-------- Material provided --------

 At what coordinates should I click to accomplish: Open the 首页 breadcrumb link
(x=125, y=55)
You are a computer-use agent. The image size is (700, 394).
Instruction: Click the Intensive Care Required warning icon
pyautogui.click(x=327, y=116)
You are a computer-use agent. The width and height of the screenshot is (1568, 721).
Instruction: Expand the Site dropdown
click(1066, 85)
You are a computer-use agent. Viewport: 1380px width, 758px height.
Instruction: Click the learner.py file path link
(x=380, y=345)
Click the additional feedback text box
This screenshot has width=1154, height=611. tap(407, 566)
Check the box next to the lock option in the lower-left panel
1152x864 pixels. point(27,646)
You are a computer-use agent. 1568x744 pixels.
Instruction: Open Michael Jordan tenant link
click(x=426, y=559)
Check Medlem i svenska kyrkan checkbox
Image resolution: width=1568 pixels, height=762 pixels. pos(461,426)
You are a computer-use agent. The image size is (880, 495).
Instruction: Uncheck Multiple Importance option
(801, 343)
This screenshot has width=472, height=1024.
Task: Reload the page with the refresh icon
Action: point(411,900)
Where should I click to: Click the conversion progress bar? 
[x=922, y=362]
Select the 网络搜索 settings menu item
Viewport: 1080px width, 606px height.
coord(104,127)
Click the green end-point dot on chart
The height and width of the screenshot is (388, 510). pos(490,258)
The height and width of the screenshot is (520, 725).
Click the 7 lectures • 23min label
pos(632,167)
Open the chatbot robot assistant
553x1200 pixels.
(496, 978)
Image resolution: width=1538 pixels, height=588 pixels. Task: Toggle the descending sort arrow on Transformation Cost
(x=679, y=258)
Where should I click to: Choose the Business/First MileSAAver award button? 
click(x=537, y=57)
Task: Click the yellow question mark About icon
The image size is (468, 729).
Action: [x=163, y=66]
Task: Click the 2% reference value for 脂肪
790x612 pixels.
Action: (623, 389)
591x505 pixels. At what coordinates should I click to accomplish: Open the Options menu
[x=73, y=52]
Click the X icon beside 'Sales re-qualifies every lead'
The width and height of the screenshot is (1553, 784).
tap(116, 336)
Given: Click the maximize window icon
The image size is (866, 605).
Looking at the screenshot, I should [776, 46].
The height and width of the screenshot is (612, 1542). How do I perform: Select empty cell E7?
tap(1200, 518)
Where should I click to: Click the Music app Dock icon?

--------

# [What needs to be done]
From the first line of the entries above to the line with "You are a computer-use agent. 1568x744", please return every line exactly, keeping both ends.

# [Solution]
 At what coordinates should I click to accomplish: Open the 首页 breadcrumb link
(x=125, y=55)
You are a computer-use agent. The image size is (700, 394).
Instruction: Click the Intensive Care Required warning icon
pyautogui.click(x=327, y=116)
You are a computer-use agent. The width and height of the screenshot is (1568, 721).
Instruction: Expand the Site dropdown
click(1066, 85)
You are a computer-use agent. Viewport: 1380px width, 758px height.
Instruction: Click the learner.py file path link
(x=380, y=345)
Click the additional feedback text box
This screenshot has width=1154, height=611. tap(407, 566)
Check the box next to the lock option in the lower-left panel
1152x864 pixels. point(27,646)
You are a computer-use agent. 1568x744 pixels.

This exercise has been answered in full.